Ohio is particularly critical. The state was the highly contested four years ago, when it put George W Bush back in the White House. Ohioans have not voted for a Democrat since 1964 and no Republican has won the executive mansion without winning the state dating back to Abraham Lincoln in 1860.

Florida, likewise, presents a significant history. As recently as the disputed 2000 contest between Bush and then Vice President Al Gore, the US Supreme Court stepped in to end an extended recount, giving the election to Bush. Gore won the nationwide popular vote. The four states all lie in the US Eastern Time zone, where polls will be closing first. Thus, an Obama victory in any one of them could be a strong predictor of the election's final outcome. For McCain, on the other hand, a victory in all four of those states where the latest Associated Press-GFK survey shows Obama leading or tied still would not get him to 270 electoral votes. The AP poll shows Obama leading McCain by 7 percentage points, 48-41, in Ohio and by a similar margin, 49-42, in Virginia. In Florida and North Carolina, Obama holds 2-point leads, both within the polling margin of error.

The picture could change dramatically if McCain's most recent campaign charge in Pennsylvania has proven fruitful. Were he to win there, he could pick up 21 electors that, combined with those in the other four eastern battleground states, would put him over the 270 mark. Most polls show Obama with a hefty margin in Pennsylvania. All such permutations and combinations depend, of course, on polls proving correct and the absence of hitches in state by state voting.

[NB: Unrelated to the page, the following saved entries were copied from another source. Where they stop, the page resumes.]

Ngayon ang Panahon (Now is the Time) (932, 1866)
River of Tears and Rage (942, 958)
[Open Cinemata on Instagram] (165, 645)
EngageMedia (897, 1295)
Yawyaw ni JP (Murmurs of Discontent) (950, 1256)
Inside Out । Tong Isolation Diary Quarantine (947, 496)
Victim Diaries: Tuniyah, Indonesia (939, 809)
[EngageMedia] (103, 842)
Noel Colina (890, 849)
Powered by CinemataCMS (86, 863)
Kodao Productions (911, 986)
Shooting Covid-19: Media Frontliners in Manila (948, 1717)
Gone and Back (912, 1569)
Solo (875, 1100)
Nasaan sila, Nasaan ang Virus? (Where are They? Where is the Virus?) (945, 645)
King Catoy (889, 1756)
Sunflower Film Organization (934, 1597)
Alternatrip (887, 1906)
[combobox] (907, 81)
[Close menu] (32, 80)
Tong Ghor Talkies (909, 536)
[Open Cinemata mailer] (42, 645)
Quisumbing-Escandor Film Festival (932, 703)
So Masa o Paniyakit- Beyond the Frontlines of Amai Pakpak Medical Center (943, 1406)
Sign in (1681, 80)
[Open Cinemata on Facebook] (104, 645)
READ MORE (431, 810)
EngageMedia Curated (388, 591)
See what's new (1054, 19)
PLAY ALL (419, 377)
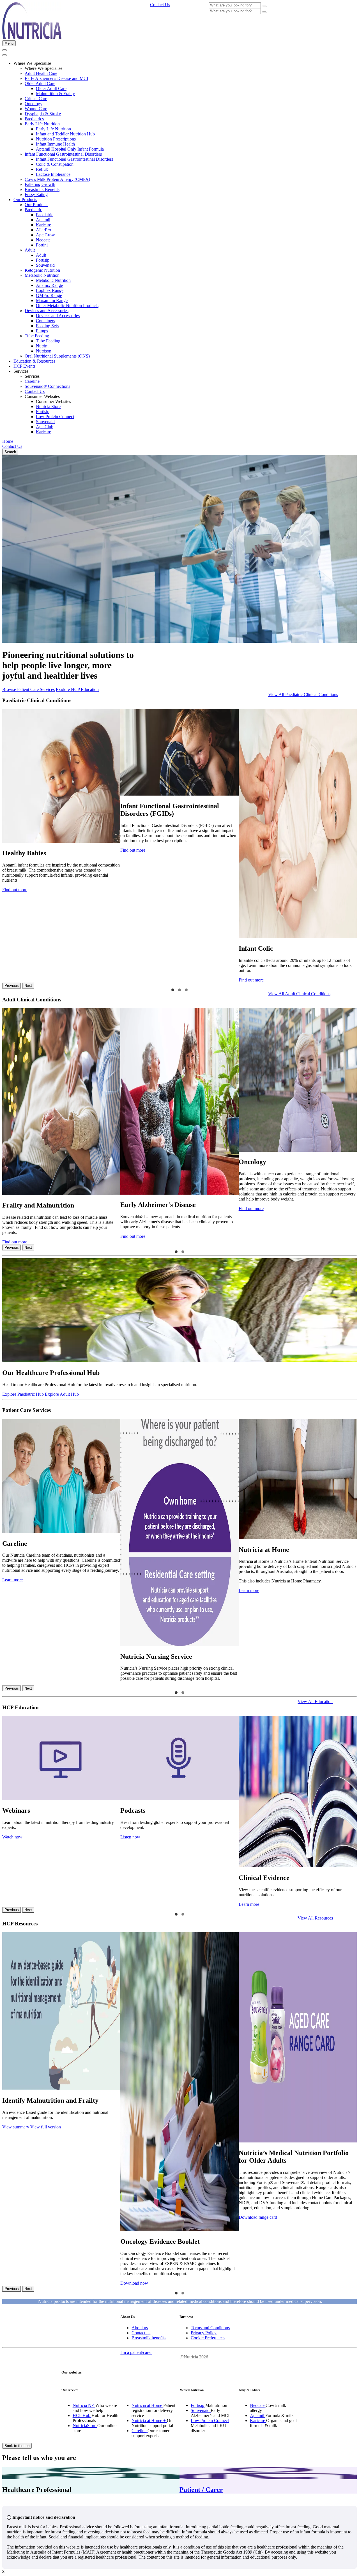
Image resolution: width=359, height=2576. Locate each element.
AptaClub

None of the scenarios depending on the Eastern battleground states take into account once-reliably Republican Indiana, Missouri, Colorado and Nevada, any of which Obama could win. Some polls show Obama with slight leads within the margin of error in both Indiana and Missouri, while other surveys put him significantly ahead in both Nevada and Colorado. None of these four states, however, would come into play unless McCain pulls several upsets beyond Pennsylvania in states that will be closing first in the eastern United States.

Given current polling, and again assuming they are correct, McCain has very few paths open in his bid to gain the White House. That does not foreclose victory but requires an extraordinary flow of votes in his direction in many states now in Democratic column in the final few days before Tuesday's vote.